Do I have sales and sales leadership experience? Yes, I certainly do, and I’ve learned enough over 25+ years selling to know what works and what doesn’t. As buyer behavior has changed, I’ve continued to adapt. I’ve talked with thousands of buyers who consistently say that email and social media spam from strangers is simply ignored and deleted. While you think you might be getting some traction from all that spray and pray activity, your prospects aren’t giving you a second thought.
It is bad enough that so many salespeople desperately believe in sales short-cuts, much of the time they are spamcasting people who don’t even fit the ideal buyer persona for their product or service. In my case, I receive dozens of LinkedIn requests and pitches from my competitors.
I get it. You think you don’t have time.
I can see the eye rolls and hear the groans now. I don’t have time to personalize you might be saying to yourself. It takes too long to look at the LinkedIn profile of every person I plan to email or call. Maybe you mistakenly believe “experts” who say it’s a numbers game, that personalization doesn’t matter that much.
It does matter. A lot!
Seriously, WHAT DO YOU HAVE TIME FOR if not for being much more successful booking appointments with your target prospects?
Do you enjoy the idea of missing your quota?
Do you like your sales manager hounding you because your opportunity pipeline looks suspiciously like a ghost town?
You might be doing a lot of activity to keep your sales manager happy but checking the box on your to do list won’t be enough if the activity isn’t leading to more booked sales calls.
No sales calls. No revenue.
Have a process and make it a success habit.
In the end, which approach is better?
Spamming 200 people a day with most of them never responding
creating a weekly list of high value targets – say 100 – and getting 50% of them or more to book time with you?
Zero sales meetings booked in a week versus 50 or more yeses to meet with you. Your choice.
About that process. I have three words for you – batch your work. Before you show up each Monday morning, follow these steps:
- Create your target list of 50 of one buyer type and one industry. Let’s say VP of Sales with at least 100 salespeople in their organization in technology companies.
- Do some homework and decide on three problems or challenges VP’s of Sales are trying to solve.
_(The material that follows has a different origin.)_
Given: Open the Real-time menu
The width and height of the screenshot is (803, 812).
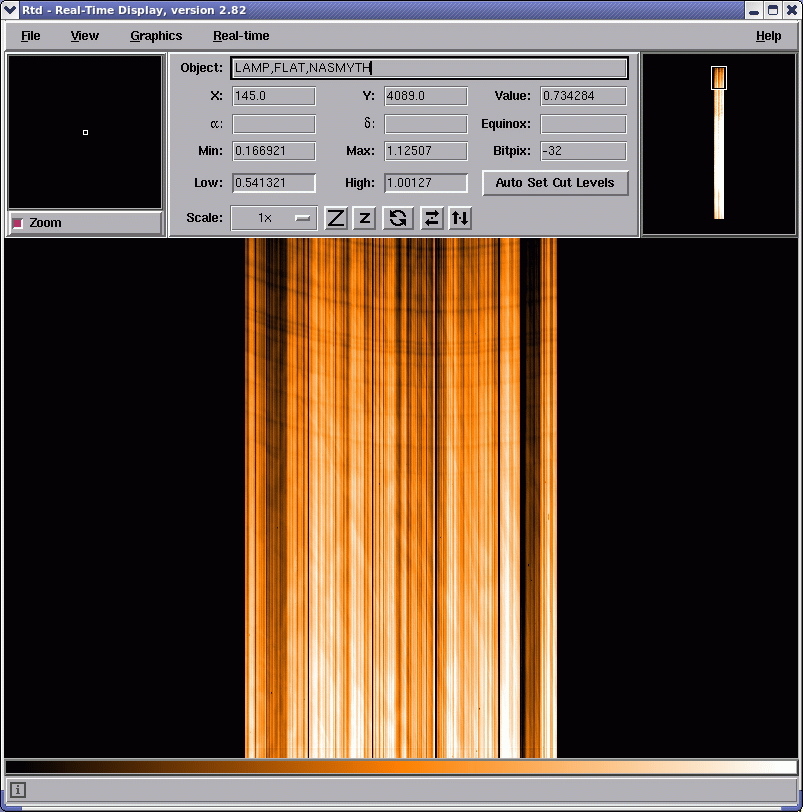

Examples: hiring the right talent, reducing the time it takes for new reps to generate revenue, or increasing the number of qualified sales opportunities in the pipeline.
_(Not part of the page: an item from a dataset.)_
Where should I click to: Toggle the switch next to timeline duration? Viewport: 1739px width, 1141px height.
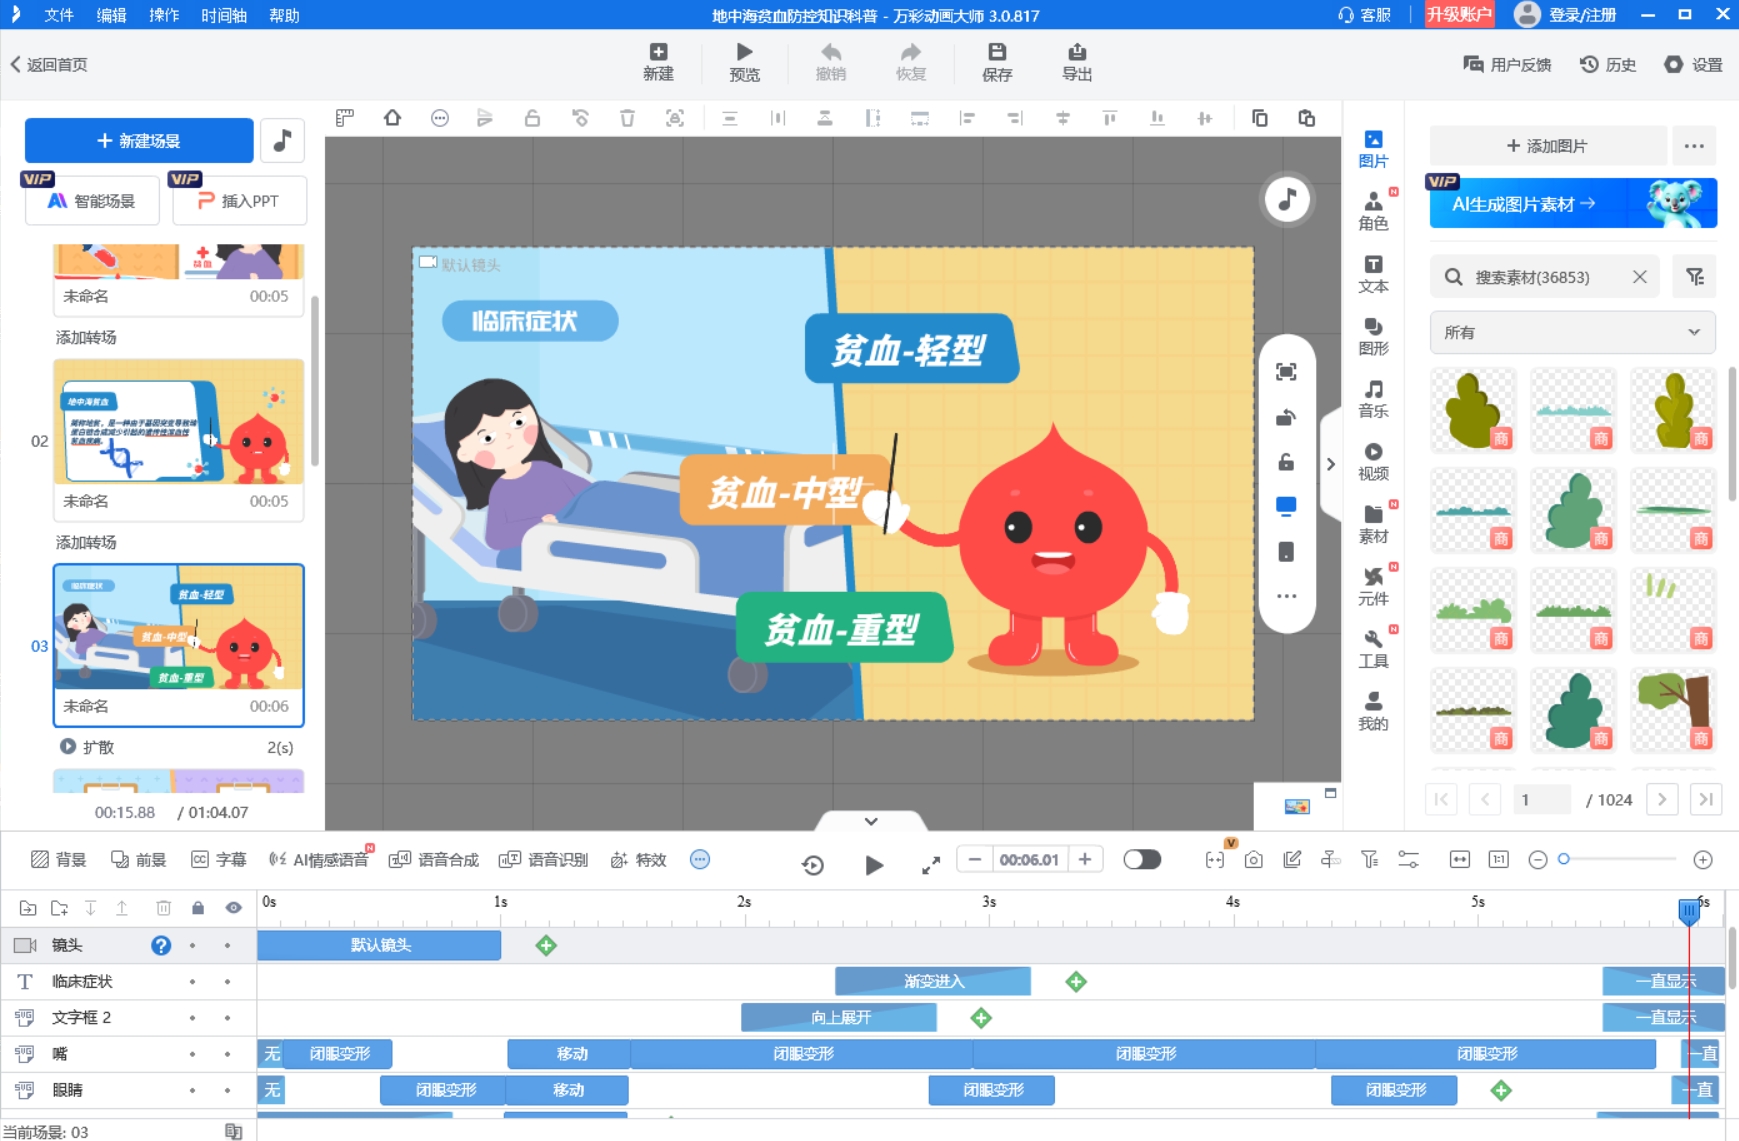tap(1141, 860)
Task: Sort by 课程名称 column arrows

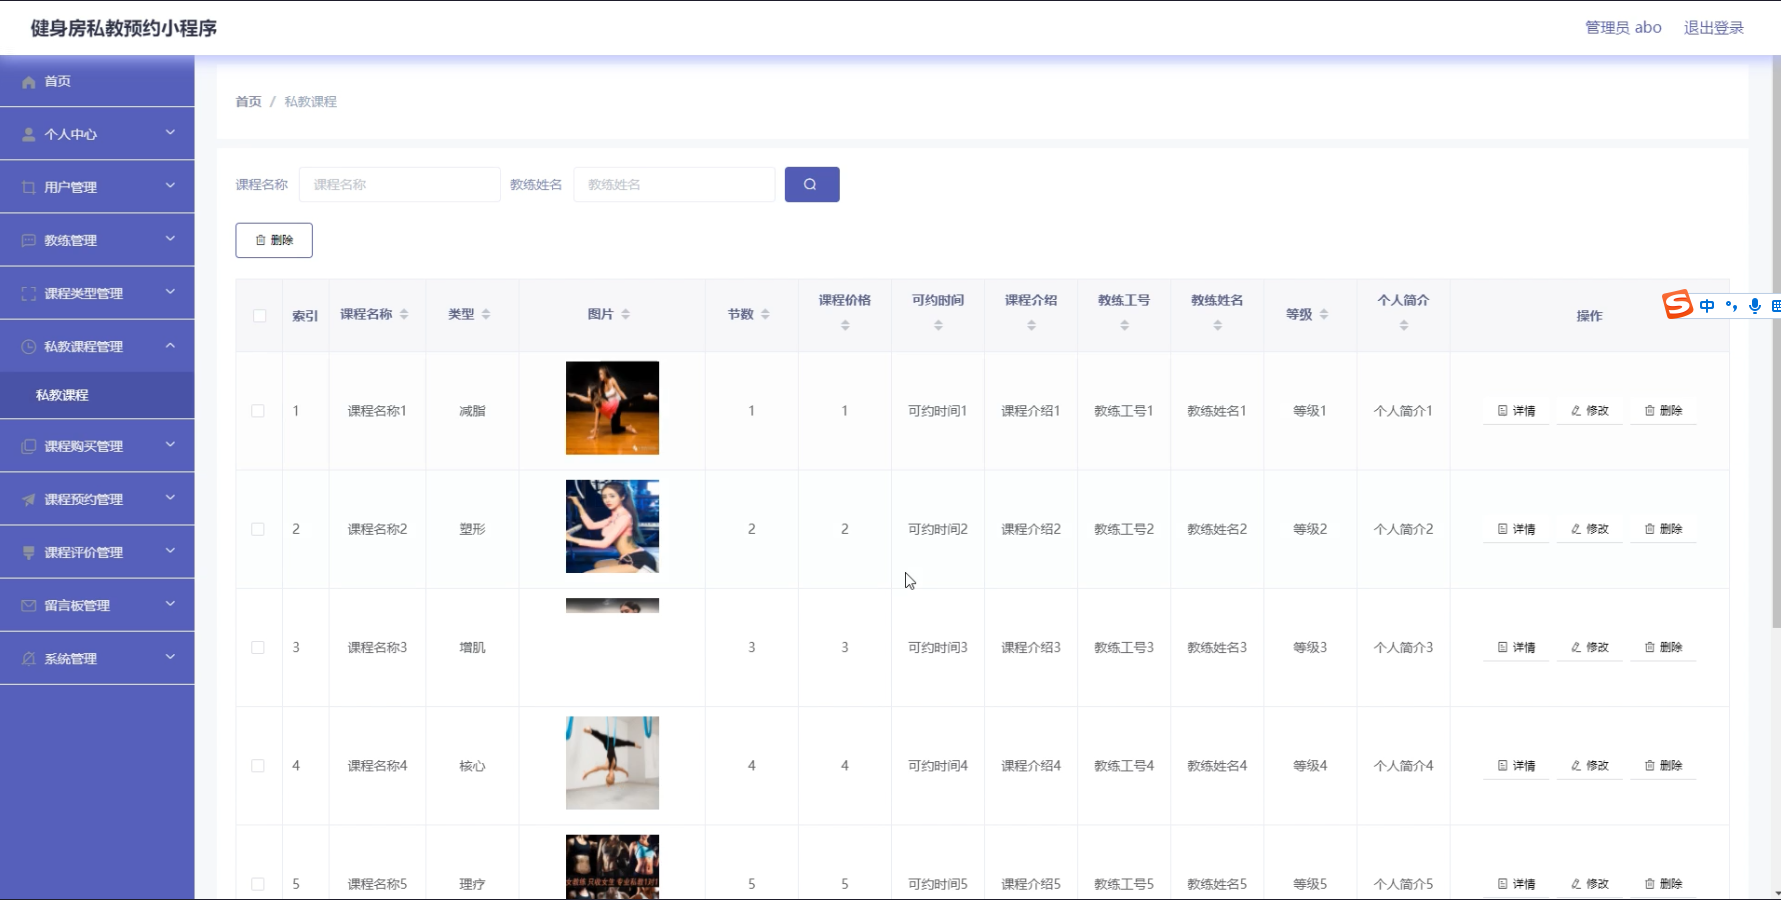Action: coord(404,314)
- Take one of those problems and think about how you can turn that into a short message of 150 words or less that you send to those 50 people using this approach:
- Purpose. Focus on a known problem the buyer has. Remember, buyers only care about what is in it for them.
- Main point. Two sentences or less that tells them how they might benefit from knowing how others are tackling the problem.
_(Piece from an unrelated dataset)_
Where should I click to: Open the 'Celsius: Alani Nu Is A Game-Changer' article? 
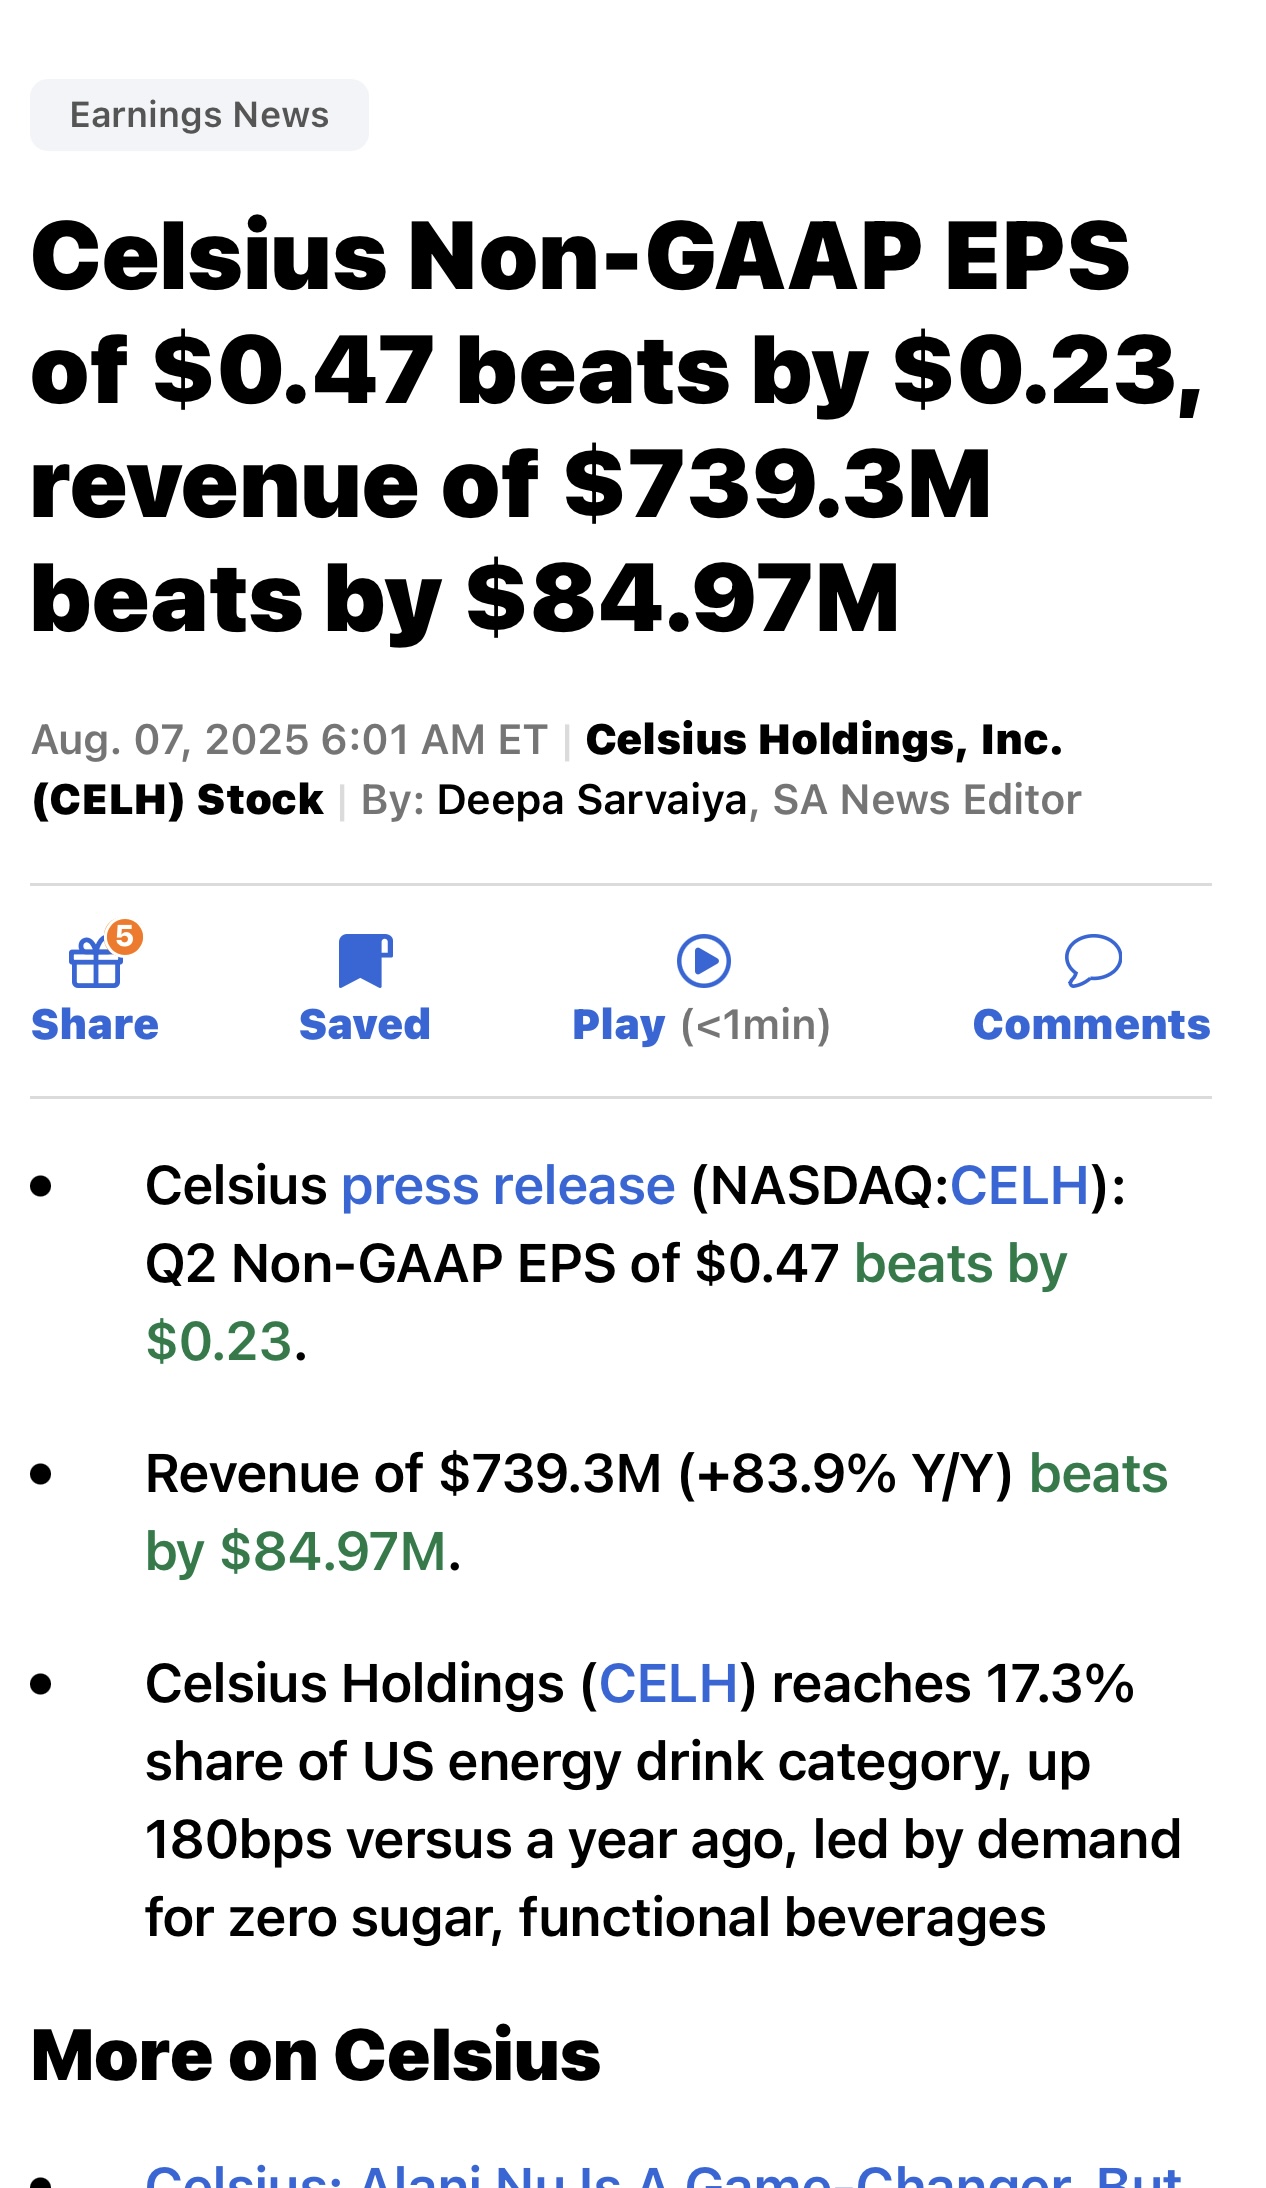(x=664, y=2173)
- Call to action. What do you want them to do next? Suggest 3 dates/times for a call is an example. DO NOT include a calendar link if you have no relationship with them yet. That’s making the buyer do your work and that’s lazy.
Wrapping it Up
Random lead generation doesn’t equal revenue, but focused outreach with the right message does. Better yet, of those 50 people on your hot list, who do you know that can make an introduction for you? Referrals fast track your sales meeting acceptance rates. If you want to learn from the best in this area, talk to Joanne Black. There isn’t anyone who knows Referral Selling better than Joanne!